[SUPPLIED MATERIAL]
= = =
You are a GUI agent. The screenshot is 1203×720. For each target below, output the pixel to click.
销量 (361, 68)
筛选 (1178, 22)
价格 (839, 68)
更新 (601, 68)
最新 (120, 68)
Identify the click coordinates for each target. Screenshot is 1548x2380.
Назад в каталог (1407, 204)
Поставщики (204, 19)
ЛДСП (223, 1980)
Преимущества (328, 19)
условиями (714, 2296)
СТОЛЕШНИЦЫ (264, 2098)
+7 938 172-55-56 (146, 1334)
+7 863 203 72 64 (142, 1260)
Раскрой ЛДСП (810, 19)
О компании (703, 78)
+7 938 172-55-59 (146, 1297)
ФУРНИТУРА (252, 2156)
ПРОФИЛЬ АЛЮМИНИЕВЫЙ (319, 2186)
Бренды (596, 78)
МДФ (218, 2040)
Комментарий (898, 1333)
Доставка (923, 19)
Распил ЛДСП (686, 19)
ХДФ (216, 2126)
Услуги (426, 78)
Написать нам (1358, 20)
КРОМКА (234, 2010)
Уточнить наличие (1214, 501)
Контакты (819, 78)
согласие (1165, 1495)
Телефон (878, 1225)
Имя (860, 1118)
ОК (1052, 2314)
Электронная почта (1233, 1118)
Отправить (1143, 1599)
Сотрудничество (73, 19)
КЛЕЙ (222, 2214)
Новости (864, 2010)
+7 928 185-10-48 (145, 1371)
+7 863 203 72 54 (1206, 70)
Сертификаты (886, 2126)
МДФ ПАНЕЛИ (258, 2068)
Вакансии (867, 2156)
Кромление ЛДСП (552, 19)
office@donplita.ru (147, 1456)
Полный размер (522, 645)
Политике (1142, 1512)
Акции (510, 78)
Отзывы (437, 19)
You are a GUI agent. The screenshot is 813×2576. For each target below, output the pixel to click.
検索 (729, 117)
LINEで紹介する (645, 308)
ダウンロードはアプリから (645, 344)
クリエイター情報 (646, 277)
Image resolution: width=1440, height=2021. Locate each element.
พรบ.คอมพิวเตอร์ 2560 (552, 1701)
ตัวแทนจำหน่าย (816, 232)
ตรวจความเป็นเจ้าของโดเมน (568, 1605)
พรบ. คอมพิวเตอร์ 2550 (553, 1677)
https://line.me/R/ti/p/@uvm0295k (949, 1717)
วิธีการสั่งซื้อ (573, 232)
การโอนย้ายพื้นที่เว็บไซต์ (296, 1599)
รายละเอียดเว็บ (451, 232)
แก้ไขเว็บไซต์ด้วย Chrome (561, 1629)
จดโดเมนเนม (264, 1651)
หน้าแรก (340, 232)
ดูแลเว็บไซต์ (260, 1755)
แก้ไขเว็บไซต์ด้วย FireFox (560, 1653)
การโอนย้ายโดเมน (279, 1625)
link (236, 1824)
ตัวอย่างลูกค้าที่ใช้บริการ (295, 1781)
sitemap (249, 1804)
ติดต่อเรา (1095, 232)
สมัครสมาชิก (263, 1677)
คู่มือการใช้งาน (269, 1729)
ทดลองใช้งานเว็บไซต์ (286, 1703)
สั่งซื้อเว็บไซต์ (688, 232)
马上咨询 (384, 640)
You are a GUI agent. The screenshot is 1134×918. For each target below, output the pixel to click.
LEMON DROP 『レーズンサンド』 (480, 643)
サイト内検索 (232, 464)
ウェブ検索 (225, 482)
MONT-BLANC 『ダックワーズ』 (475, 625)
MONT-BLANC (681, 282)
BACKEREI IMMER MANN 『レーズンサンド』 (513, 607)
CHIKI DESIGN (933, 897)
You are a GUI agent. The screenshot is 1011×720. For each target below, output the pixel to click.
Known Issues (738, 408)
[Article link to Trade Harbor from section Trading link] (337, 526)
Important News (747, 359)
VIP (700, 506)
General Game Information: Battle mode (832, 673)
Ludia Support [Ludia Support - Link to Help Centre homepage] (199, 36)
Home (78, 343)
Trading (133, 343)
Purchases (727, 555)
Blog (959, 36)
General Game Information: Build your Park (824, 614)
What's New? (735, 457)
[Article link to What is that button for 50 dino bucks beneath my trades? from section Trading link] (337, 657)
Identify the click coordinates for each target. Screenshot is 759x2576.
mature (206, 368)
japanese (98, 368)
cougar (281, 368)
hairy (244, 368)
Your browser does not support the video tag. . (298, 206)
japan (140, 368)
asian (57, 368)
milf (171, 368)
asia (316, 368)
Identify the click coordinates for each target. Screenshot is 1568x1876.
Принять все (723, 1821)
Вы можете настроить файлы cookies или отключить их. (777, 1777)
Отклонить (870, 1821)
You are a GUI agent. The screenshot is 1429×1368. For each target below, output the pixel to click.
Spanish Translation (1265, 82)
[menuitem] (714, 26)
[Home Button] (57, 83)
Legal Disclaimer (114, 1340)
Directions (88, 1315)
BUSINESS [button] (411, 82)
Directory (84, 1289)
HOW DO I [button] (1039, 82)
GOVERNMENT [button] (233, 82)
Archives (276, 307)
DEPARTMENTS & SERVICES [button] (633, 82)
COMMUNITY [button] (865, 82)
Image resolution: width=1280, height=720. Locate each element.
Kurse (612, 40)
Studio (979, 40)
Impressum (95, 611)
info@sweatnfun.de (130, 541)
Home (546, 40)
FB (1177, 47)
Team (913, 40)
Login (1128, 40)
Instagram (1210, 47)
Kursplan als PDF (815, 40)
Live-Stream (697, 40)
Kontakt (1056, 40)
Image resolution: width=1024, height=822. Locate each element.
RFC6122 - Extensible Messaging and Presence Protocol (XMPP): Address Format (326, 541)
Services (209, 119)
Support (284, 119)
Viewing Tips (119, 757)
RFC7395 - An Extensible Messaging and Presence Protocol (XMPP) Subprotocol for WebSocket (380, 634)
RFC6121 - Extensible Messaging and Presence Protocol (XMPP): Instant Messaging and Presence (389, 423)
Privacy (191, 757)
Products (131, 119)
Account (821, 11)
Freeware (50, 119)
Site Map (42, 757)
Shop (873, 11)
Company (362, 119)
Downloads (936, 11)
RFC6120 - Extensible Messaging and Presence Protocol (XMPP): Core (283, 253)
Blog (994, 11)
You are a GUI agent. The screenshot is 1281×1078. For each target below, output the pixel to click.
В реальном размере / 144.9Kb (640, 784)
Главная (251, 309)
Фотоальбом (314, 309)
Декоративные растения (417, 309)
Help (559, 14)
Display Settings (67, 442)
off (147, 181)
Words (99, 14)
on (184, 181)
= = =
[PROMPT]
Copy out the entire listing above, every line, with no changes.

[EXERCISE SOLUTION]
You are a GUI agent. The screenshot is 1203×720. For each target below, output the pixel to click.
销量 (361, 68)
筛选 (1178, 22)
价格 (839, 68)
更新 (601, 68)
最新 (120, 68)
Identify the click coordinates for each target. Screenshot is 1548x2380.
Назад в каталог (1407, 204)
Поставщики (204, 19)
ЛДСП (223, 1980)
Преимущества (328, 19)
условиями (714, 2296)
СТОЛЕШНИЦЫ (264, 2098)
+7 938 172-55-56 (146, 1334)
+7 863 203 72 64 (142, 1260)
Раскрой ЛДСП (810, 19)
О компании (703, 78)
+7 938 172-55-59 (146, 1297)
ФУРНИТУРА (252, 2156)
ПРОФИЛЬ АЛЮМИНИЕВЫЙ (319, 2186)
Бренды (596, 78)
МДФ (218, 2040)
Комментарий (898, 1333)
Доставка (923, 19)
Распил ЛДСП (686, 19)
ХДФ (216, 2126)
Услуги (426, 78)
Написать нам (1358, 20)
КРОМКА (234, 2010)
Уточнить наличие (1214, 501)
Контакты (819, 78)
согласие (1165, 1495)
Телефон (878, 1225)
Имя (860, 1118)
ОК (1052, 2314)
Электронная почта (1233, 1118)
Отправить (1143, 1599)
Сотрудничество (73, 19)
КЛЕЙ (222, 2214)
Новости (864, 2010)
+7 928 185-10-48 (145, 1371)
+7 863 203 72 54 (1206, 70)
Сертификаты (886, 2126)
МДФ ПАНЕЛИ (258, 2068)
Вакансии (867, 2156)
Кромление ЛДСП (552, 19)
office@donplita.ru (147, 1456)
Полный размер (522, 645)
Политике (1142, 1512)
Акции (510, 78)
Отзывы (437, 19)
You are a GUI agent. The screenshot is 813×2576. For each target below, output the pixel to click.
検索 (729, 117)
LINEで紹介する (645, 308)
ダウンロードはアプリから (645, 344)
クリエイター情報 (646, 277)
Image resolution: width=1440, height=2021. Locate each element.
พรบ.คอมพิวเตอร์ 2560 (552, 1701)
ตัวแทนจำหน่าย (816, 232)
ตรวจความเป็นเจ้าของโดเมน (568, 1605)
พรบ. คอมพิวเตอร์ 2550 (553, 1677)
https://line.me/R/ti/p/@uvm0295k (949, 1717)
วิธีการสั่งซื้อ (573, 232)
การโอนย้ายพื้นที่เว็บไซต์ (296, 1599)
รายละเอียดเว็บ (451, 232)
แก้ไขเว็บไซต์ด้วย Chrome (561, 1629)
จดโดเมนเนม (264, 1651)
หน้าแรก (340, 232)
ดูแลเว็บไซต์ (260, 1755)
แก้ไขเว็บไซต์ด้วย FireFox (560, 1653)
การโอนย้ายโดเมน (279, 1625)
link (236, 1824)
ตัวอย่างลูกค้าที่ใช้บริการ (295, 1781)
sitemap (249, 1804)
ติดต่อเรา (1095, 232)
สมัครสมาชิก (263, 1677)
คู่มือการใช้งาน (269, 1729)
ทดลองใช้งานเว็บไซต์ (286, 1703)
สั่งซื้อเว็บไซต์ (688, 232)
马上咨询 (384, 640)
You are a GUI agent. The screenshot is 1134×918. For each target below, output the pixel to click.
LEMON DROP 『レーズンサンド』 (480, 643)
サイト内検索 (232, 464)
ウェブ検索 (225, 482)
MONT-BLANC 『ダックワーズ』 (475, 625)
MONT-BLANC (681, 282)
BACKEREI IMMER MANN 『レーズンサンド』 (513, 607)
CHIKI DESIGN (933, 897)
You are a GUI agent. The screenshot is 1011×720. For each target below, output the pixel to click.
Known Issues (738, 408)
[Article link to Trade Harbor from section Trading link] (337, 526)
Important News (747, 359)
VIP (700, 506)
General Game Information: Battle mode (832, 673)
Ludia Support [Ludia Support - Link to Help Centre homepage] (199, 36)
Home (78, 343)
Trading (133, 343)
Purchases (727, 555)
Blog (959, 36)
General Game Information: Build your Park (824, 614)
What's New? (735, 457)
[Article link to What is that button for 50 dino bucks beneath my trades? from section Trading link] (337, 657)
Identify the click coordinates for each target. Screenshot is 759x2576.
mature (206, 368)
japanese (98, 368)
cougar (281, 368)
hairy (244, 368)
Your browser does not support the video tag. . (298, 206)
japan (140, 368)
asian (57, 368)
milf (171, 368)
asia (316, 368)
Identify the click coordinates for each target. Screenshot is 1568x1876.
Принять все (723, 1821)
Вы можете настроить файлы cookies или отключить их. (777, 1777)
Отклонить (870, 1821)
You are a GUI agent. The screenshot is 1429×1368. For each target below, output the pixel to click.
Spanish Translation (1265, 82)
[menuitem] (714, 26)
[Home Button] (57, 83)
Legal Disclaimer (114, 1340)
Directions (88, 1315)
BUSINESS [button] (411, 82)
Directory (84, 1289)
HOW DO I [button] (1039, 82)
GOVERNMENT [button] (233, 82)
Archives (276, 307)
DEPARTMENTS & SERVICES [button] (633, 82)
COMMUNITY [button] (865, 82)
Image resolution: width=1280, height=720. Locate each element.
Kurse (612, 40)
Studio (979, 40)
Impressum (95, 611)
info@sweatnfun.de (130, 541)
Home (546, 40)
FB (1177, 47)
Team (913, 40)
Login (1128, 40)
Instagram (1210, 47)
Kursplan als PDF (815, 40)
Live-Stream (697, 40)
Kontakt (1056, 40)
Image resolution: width=1024, height=822. Locate each element.
RFC6122 - Extensible Messaging and Presence Protocol (XMPP): Address Format (326, 541)
Services (209, 119)
Support (284, 119)
Viewing Tips (119, 757)
RFC7395 - An Extensible Messaging and Presence Protocol (XMPP) Subprotocol for WebSocket (380, 634)
RFC6121 - Extensible Messaging and Presence Protocol (XMPP): Instant Messaging and Presence (389, 423)
Privacy (191, 757)
Products (131, 119)
Account (821, 11)
Freeware (50, 119)
Site Map (42, 757)
Shop (873, 11)
Company (362, 119)
Downloads (936, 11)
RFC6120 - Extensible Messaging and Presence Protocol (XMPP): Core (283, 253)
Blog (994, 11)
You are a GUI agent. The screenshot is 1281×1078. For each target below, output the pixel to click.
В реальном размере / 144.9Kb (640, 784)
Главная (251, 309)
Фотоальбом (314, 309)
Декоративные растения (417, 309)
Help (559, 14)
Display Settings (67, 442)
off (147, 181)
Words (99, 14)
on (184, 181)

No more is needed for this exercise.